» **TASK TO COMPLETE**
Exactly as written, copy the lines that run from the start of the data below to the line containing "ログイン (1208, 59)", both ends included.
+++
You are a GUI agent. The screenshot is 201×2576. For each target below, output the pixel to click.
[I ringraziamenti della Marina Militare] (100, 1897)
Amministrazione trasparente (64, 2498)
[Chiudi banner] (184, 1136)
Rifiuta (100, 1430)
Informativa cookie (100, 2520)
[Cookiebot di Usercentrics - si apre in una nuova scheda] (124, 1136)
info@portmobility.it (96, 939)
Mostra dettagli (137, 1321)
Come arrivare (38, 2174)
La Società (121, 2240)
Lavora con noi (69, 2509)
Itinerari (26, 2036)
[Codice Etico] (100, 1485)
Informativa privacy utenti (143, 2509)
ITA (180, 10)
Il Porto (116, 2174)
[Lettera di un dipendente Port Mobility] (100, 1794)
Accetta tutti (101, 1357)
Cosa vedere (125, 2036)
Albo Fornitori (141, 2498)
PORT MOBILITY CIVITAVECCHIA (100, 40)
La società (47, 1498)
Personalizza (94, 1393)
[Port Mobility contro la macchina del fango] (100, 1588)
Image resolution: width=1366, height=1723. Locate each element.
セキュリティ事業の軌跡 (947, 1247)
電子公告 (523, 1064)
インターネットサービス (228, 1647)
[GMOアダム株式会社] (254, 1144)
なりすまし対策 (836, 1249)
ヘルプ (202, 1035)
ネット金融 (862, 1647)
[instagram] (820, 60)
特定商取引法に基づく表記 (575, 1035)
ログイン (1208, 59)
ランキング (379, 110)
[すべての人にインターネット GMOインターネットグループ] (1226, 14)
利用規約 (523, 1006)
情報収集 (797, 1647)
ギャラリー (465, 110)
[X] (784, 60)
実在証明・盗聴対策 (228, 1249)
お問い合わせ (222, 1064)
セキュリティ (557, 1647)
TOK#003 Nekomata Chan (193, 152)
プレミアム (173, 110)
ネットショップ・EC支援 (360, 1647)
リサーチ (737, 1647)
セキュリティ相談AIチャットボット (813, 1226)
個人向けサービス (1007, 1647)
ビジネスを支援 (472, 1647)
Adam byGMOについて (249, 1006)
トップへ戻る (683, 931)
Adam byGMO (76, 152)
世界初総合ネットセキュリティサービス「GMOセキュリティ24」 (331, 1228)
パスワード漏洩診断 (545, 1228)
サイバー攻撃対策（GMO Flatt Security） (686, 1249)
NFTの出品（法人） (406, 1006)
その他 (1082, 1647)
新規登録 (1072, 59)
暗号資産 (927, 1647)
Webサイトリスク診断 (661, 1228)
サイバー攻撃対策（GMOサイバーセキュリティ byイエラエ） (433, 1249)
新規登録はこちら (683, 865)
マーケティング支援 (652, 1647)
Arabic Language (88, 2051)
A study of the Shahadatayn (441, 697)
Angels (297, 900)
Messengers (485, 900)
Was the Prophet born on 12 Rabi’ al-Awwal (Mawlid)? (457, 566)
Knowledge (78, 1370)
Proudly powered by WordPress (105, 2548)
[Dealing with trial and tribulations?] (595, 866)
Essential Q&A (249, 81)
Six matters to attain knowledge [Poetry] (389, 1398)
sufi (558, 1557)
+++
» **SOLUTION FOR THIS EXERCISE**
You are a GUI agent. The screenshot is 201×2576. For each target below, output the pixel to click.
[I ringraziamenti della Marina Militare] (100, 1897)
Amministrazione trasparente (64, 2498)
[Chiudi banner] (184, 1136)
Rifiuta (100, 1430)
Informativa cookie (100, 2520)
[Cookiebot di Usercentrics - si apre in una nuova scheda] (124, 1136)
info@portmobility.it (96, 939)
Mostra dettagli (137, 1321)
Come arrivare (38, 2174)
La Società (121, 2240)
Lavora con noi (69, 2509)
Itinerari (26, 2036)
[Codice Etico] (100, 1485)
Informativa privacy utenti (143, 2509)
ITA (180, 10)
Il Porto (116, 2174)
[Lettera di un dipendente Port Mobility] (100, 1794)
Accetta tutti (101, 1357)
Cosa vedere (125, 2036)
Albo Fornitori (141, 2498)
PORT MOBILITY CIVITAVECCHIA (100, 40)
La società (47, 1498)
Personalizza (94, 1393)
[Port Mobility contro la macchina del fango] (100, 1588)
Image resolution: width=1366, height=1723. Locate each element.
セキュリティ事業の軌跡 (947, 1247)
電子公告 (523, 1064)
インターネットサービス (228, 1647)
[GMOアダム株式会社] (254, 1144)
なりすまし対策 (836, 1249)
ヘルプ (202, 1035)
ネット金融 (862, 1647)
[instagram] (820, 60)
特定商取引法に基づく表記 (575, 1035)
ログイン (1208, 59)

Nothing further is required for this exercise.